The facts were simple: plaintiffs' 1993 Ford Explorer was struck near the left rear wheel by a car going 30 miles per hour and rolled over, injuring the plaintiffs. Plaintiffs filed the suit in state court, but it was removed on diversity grounds and (surprisingly to me) the parties consented to final decision by a magistrate. At the close of discovery, plaintiffs had no expert on automotive design, so Ford moved for summary judgment, which the magistrate judge granted.
In my book, any case where the plaintiffs' lawyer either can't find or won't spend money on an expert on the design of the product at issue is probably a dog of a case. From Chief Judge Easterbrook's opinion, however, we cannot determine why plaintiffs had no expert, only that they had none.
Plaintiffs' argument was simple. Illinois has two tests for proving design defect -- a risk-utility balancing and a consumer expectations test -- and they do not need an expert to tell jurors what consumers expect, as that is within the jurors' experience.
Chief Judge Easterbrook noted that the court was a bit at sea, since the Illinois Supreme Court had not addressed whether a design defect claim on a complex product could survive without expert proof. Slip op. at 3. Several intermediate appellate decisions had required expert testimony, however. Id.

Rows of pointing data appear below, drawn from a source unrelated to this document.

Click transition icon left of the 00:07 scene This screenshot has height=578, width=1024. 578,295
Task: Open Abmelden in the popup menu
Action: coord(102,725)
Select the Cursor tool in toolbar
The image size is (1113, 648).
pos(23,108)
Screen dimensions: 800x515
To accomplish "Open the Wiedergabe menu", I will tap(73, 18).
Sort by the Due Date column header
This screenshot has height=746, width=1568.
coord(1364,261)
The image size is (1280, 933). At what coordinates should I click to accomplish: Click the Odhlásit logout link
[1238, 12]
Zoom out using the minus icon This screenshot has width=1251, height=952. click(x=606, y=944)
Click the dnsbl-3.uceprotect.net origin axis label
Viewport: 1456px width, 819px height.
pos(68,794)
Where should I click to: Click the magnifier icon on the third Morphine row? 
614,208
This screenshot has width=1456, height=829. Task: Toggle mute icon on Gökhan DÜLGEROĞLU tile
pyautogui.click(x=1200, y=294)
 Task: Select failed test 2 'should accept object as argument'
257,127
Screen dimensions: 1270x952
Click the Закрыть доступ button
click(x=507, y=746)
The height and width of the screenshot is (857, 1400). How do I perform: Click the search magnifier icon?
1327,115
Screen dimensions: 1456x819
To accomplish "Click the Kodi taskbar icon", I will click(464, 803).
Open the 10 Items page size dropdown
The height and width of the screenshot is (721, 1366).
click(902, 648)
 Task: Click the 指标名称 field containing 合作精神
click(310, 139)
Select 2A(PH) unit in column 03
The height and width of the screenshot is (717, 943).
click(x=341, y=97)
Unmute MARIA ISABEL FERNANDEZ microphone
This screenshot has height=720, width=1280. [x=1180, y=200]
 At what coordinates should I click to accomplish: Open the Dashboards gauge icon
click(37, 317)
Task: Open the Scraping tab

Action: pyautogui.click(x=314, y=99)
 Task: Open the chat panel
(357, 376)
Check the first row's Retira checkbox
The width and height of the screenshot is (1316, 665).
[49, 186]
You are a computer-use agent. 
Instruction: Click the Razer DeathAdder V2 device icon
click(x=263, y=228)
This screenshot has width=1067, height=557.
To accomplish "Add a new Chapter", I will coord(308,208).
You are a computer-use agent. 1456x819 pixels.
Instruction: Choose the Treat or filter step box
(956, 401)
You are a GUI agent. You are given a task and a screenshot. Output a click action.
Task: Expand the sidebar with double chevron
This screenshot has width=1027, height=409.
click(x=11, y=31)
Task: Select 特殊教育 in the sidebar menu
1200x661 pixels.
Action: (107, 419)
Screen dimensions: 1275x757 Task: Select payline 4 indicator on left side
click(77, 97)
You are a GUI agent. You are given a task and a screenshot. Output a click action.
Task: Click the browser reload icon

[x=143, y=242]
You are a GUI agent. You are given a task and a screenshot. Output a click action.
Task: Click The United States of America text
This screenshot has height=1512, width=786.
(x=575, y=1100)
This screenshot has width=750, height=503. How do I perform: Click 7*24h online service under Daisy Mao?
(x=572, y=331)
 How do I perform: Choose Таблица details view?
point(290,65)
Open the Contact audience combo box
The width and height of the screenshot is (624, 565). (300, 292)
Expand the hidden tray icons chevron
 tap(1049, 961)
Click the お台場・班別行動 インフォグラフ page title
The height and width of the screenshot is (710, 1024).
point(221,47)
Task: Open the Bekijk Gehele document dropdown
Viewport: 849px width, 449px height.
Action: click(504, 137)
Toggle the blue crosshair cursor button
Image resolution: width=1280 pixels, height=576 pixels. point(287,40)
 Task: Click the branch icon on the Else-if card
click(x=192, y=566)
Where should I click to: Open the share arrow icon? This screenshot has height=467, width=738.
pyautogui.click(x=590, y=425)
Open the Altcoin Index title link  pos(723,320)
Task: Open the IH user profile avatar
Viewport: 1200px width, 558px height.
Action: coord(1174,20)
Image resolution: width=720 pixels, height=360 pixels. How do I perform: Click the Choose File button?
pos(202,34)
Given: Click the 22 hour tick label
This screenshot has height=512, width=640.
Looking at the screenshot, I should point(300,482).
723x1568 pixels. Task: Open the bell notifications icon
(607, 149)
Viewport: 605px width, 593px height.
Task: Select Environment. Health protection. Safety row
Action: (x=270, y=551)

Moreover, there was the question of whether this was an issue of state law or federal law. The parties (and the magistrate judge below) had assumed that it was a matter of state law, reasoning that the quality of proof was part of the claim's substantive elements. The Seventh Circuit clearly believed it was an issue of federal law as an evidentiary issue of what proof was essential, reasoning that the consumer-expectation test and the risk-utility test were not separate causes of action, but mere methods of proof of demonstrating strict liability design defect. Slip op. at 4. However, the court reserved deciding the issue. Id. at 7.
Instead, the court established from the Illinois Supreme Court's decision in Mikolajczyk v. Ford Motor Co., 231 Ill. 2d 516 (2008), that the risk-utility test in Illinois incorporates consumer expectations as one element of the risk-utility balancing and, as such, expert evidence is necessary even where a plaintiff relies on consumer expectations to prove design defect. Slip op. at 6-7. The court observed:
Did the design decisions that went into the 1993 Ford Explorer even contribute to the rollover? Causation is a question about physics, and design options are the province of engineers. Jurors own cars, but people own lots of products without being able to explain (or even understand) the principles behind their construction and operation. . . . [M]ost people can't explain what makes a bicycle or a toilet work. Cars are far more complex.
. . . The record doesn't even tell us even why this car rolled over, let alone what cars usually do in particular kinds of collisions--or what design changes could reduce the rollover rate, by how much. . . . [W]hen wheels are perpendicular to the line of travel, a tilt in the direction of travel can put the center of gravity outside the wheelbase and the car will roll over. Many articles available on the Internet discuss the physics of this process. Understanding requires some geometry and algebra; jurors' unguided intuitions will not solve the equations. Without an expert's assistance the decision would depend on speculation, which cannot establish causation--an issue on which plaintiffs bear both the burden of production and the risk of non-persuasion.
Slip op. at 7-9 (citations omitted).
In discussing how federal law would treat the issue, the court noted that "[f]ederal law often requires expert evidence about consumers' knowledge and behavior, because jurors are supposed to decide on the basis of the record rather than their own intuitions and assumptions." Slip op. at 5. Thus, experts testify in trademark litigation on what about packaging or messaging confuses consumers. And in Fair Credit Reporting Act and Fair Debt Collection Act cases, they opine on what is confusing to unsophisticated borrowers. "Jurors know less about product design than they know about what confuses people who buy toothpaste or borrow $10,000." Slip op. at 5.
Moreover, the sample size of federal jury is far too small to reach any reliable conclusions about consumer expectations. "Many federal civil cases are resolved by six-person juries, and none by more than twelve," the court observed. "That is too few to reveal what expectations consumers as a whole will have." Slip op. at 5.
The decision in Federici makes a strong case for why expert evidence is absolutely necessary to meet a plaintiff's burden of proof and burden of persuasion on the issue of design defect in a complex product liability suit -- even in a state that allows proof under the consumer expectations test.